The Future of Gene Editing: The Pros & Cons of CRISPR

Megan Wei '23

A recent leap forward in genetic editing is the creation of CRISPR-Cas9, a new gene-editing technique that allows researchers to easily alter DNA sequences and modify gene function. Genetic editing, also known as genome editing or genome engineering is a type of genetic engineering in which DNA is inserted, erased, revised, or replaced in the genome of a living organism.

During the 20th century, scientists began uncovering more information about genetic coding and DNA. The subsequent step was to devise methods to manipulate it. Targeted genetic editing practices such as zinc finger nucleases (ZFNs) and transcription activator-like effector nucleases (TALENs) were invented in 2005 and 2010 respectively. However, both of these methods require the use of proteins to identify DNA sequences.

The latest development in genetic editing technology, CRISPR-Cas9, allows for ribonucleotide complex formation and not protein/DNA recognition. The two main components of the CRISPR-Cas9 system are modified RNA and the Cas9 enzyme. The system begins with scientists creating a small piece of RNA that contains a short "guide" sequence that attaches to a specific target sequence of DNA in a genome. Once attached to the target DNA, the Cas9 enzyme cuts the DNA at the targeted location. The cut DNA is then left to either self-repair through adding and deleting pieces of genetic material or a customized DNA sequence is used as replacement.

The impacts of CRISPR are limitless, the most important of which is the ability to tackle and defeat diseases. A notable example of a disease that CRISPR has shown tremendous potential in treating is sickle cell anemia. Sickle cell disease affects millions of people worldwide and is caused by a defect and variation in a single base in the ß-globin gene. This gene is crucial in the production of hemoglobin, a component in red blood cells critical for oxygen transportation. Those with sickle cell disease often get blood transfusions or a bone marrow transplant to increase oxygen-carrying capacity and decrease the proportion of sickle hemoglobin S cells in the bloodstream. However, these treatment methods pose countless risks such as organ damage, cataracts, and even death.

With the creation of CRISPR, patients with sickle cell disease can decrease their symptoms through the process CTX001. This technique withdraws blood cells from the patient and utilizes CRISPR-Cas9 to edit the ß-globin gene so that the cells produce high levels of fetal hemoglobin. Fetal hemoglobin binds to oxygen more strongly than adult hemoglobin which allows for the reduction of symptoms in sickle cell disease by decreasing the risk of low oxygen. While fetal hemoglobin is produced in newborns less than four months in age, CRISPR-Cas9 allows for the introduction of this protein in patients of various ages.

Besides serving as a treatment for sickle cell anemia, scientists are currently studying CRISPR’s utility as a tool to combat numerous medical conditions such as high cholesterol, HIV, cancer, Huntington’s Disease, and many others. Many of these diseases were thought to be incurable by the scientific community for years. But with the recent introduction of CRISPR, many doors of treatment have been opened. That’s not to imply that there aren’t risks of many of these treatments. After all, altering DNA can have a tremendous impact on humans. There’s a chance that CRISPR could accidentally edit DNA that appears similar but that’s not its target. Therefore, researchers approach the use of genetic editing with a lot of caution.

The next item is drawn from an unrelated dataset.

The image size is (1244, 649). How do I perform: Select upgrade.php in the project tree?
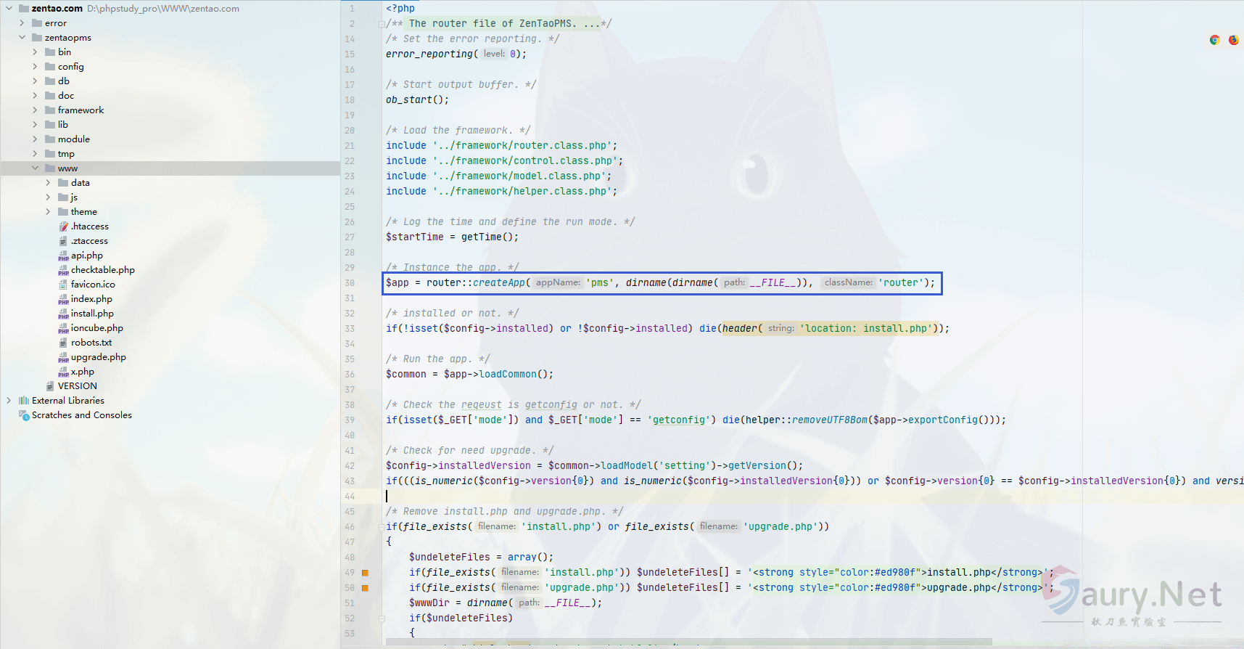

While a wide array of benefits may come from genetic editing, there have also been many issues brought up by the scientific community. The most notable are ethical concerns and the creation of “designer babies.” The term 'designer baby' refers to a baby that has been assigned particular traits through genetic engineering. This assignment of attributes is done by modifying the genes of the egg, sperm, or embryo. These traits can, in theory, even include gender selection.

In 2018, a Chinese researcher named He Jiankui disclosed that he had utilized CRISPR to create the world’s first designer babies. In the embryos of seven couples, he used CRISPR to modify the CCR5 gene to make them resistant to HIV. One of the couples gave birth to twins, Lulu and Nana, known to be resistant to HIV due to this experiment. Jiankui's actions sparked an international outcry, and he was sentenced to prison for three years for violating government bans on the clinical practices of gene-editing on human embryos for reproductive pursuits.

Additionally, concerns with genetic editing extend beyond science but even into income inequality. Using the CRISPR technique for genetic engineering is costly, given that it is a complicated procedure with significant risks. The pricing implies that only the rich can afford such methods. When children of the wealthy have biological advantages over other children, human equality goes out the window. DNA editing has social inequality written all over it.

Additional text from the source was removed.